Since the basic (and only) construct in QLime is a join, complex
relationships have to built using multiple joins.
You have three tables you therefore need two joins:
1. Composite objectclass Membership created by joining member_group to
groups on gid.
2. Also join Membership to members on uid.
In this case you have only one composite objectclass (Membership) and
two simple objectclasses (Member and Group) and can use them as follows:
# given a member find all groups
m = Member.find_one(login='...')
for membership in Membership.find(user=u):
print
membership.group.name
# given a group find all members
g = Group.find_one(name='...')
for membership in Membership.find(group=g):
print membership.user.login
# another way to find all groups of a member
for membership in Membership.search(filter = Membership.user.login='...'):
print
membership.group.name
Regarding many-to-many, the syntax is same as one-to-many. In fact the
only thing you specify in join is that it is '-to-many'. The join
attribute of the primary objectclass does not have to be unique. Your
example is more than just many-to-many - there is a link table, so
multiple joins are required.
Another way to do exactly what you want is the following two joins:
1. Composite objectclass MemberGroup created by joining member_group to
groups on gid.
2. Composite objectclass Member created by joining members to
MemberGroup on uid.
In this case the usage might look like:
m = Member.find_one(login='...')
for link in m.member_groups:
print
link.group.name
Observe m.member_groups will be a tuple of objects of type MemberGroup
(which we're not much interested in, except for getting to Group). Also
note you can create a property called 'groups' on User that allows
easier usage.
In the future QLime might even include a feature allowing you to say
that 'a.x is the same as a.b.c.d' since using just joins you tend to
have these long attribute accesses.
Also observe that QLime does not handle the link-table as a special
case, however the basic construct of join can be used for it and
(hopefully) also for *any* kind of special cases you might have.

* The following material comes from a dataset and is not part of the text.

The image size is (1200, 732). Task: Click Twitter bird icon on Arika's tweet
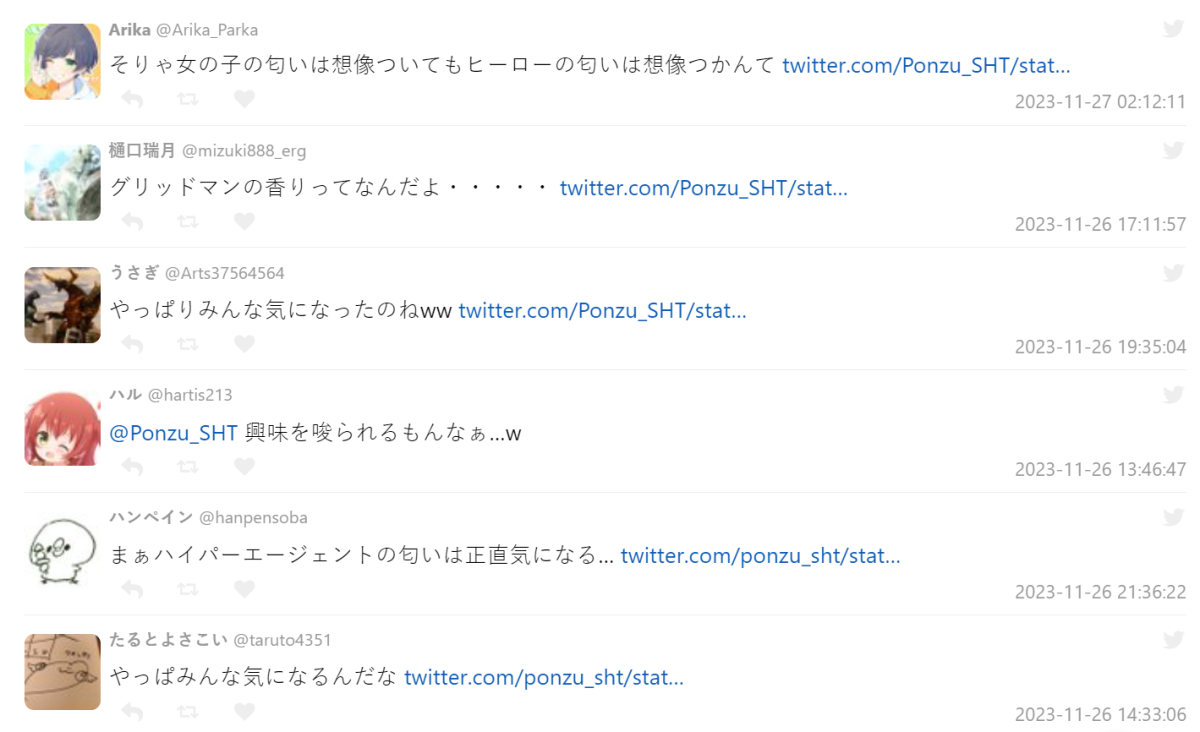[1173, 28]
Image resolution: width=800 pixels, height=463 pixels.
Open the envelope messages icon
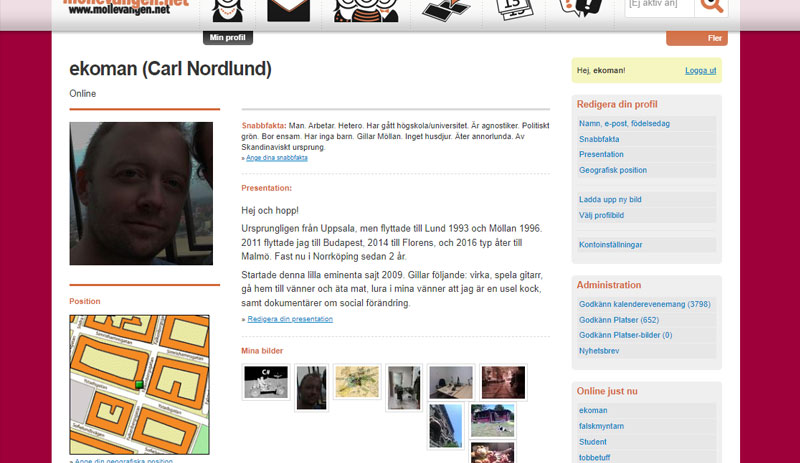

Here are the two ways to do it shown pictorially:
1. Membership ---> Group
|
+---------> User
2. Member --> MemberGroup --> Group
You start from the leaves and build the joins as you move up, *one join
at a time*. Based on your usage you may pick one or the other, or even a
third:
3. Group --> MemberGroup --> Member
You can look at tests/rdbtest.py (TestComposite) for a model built from
5 related tables. However it uses code (and not the config file) to
construct objectclasses.
Hopefully I made some things clearer. Btw, is this just an example or
you actually have tables and are trying to use QLime OR mapping?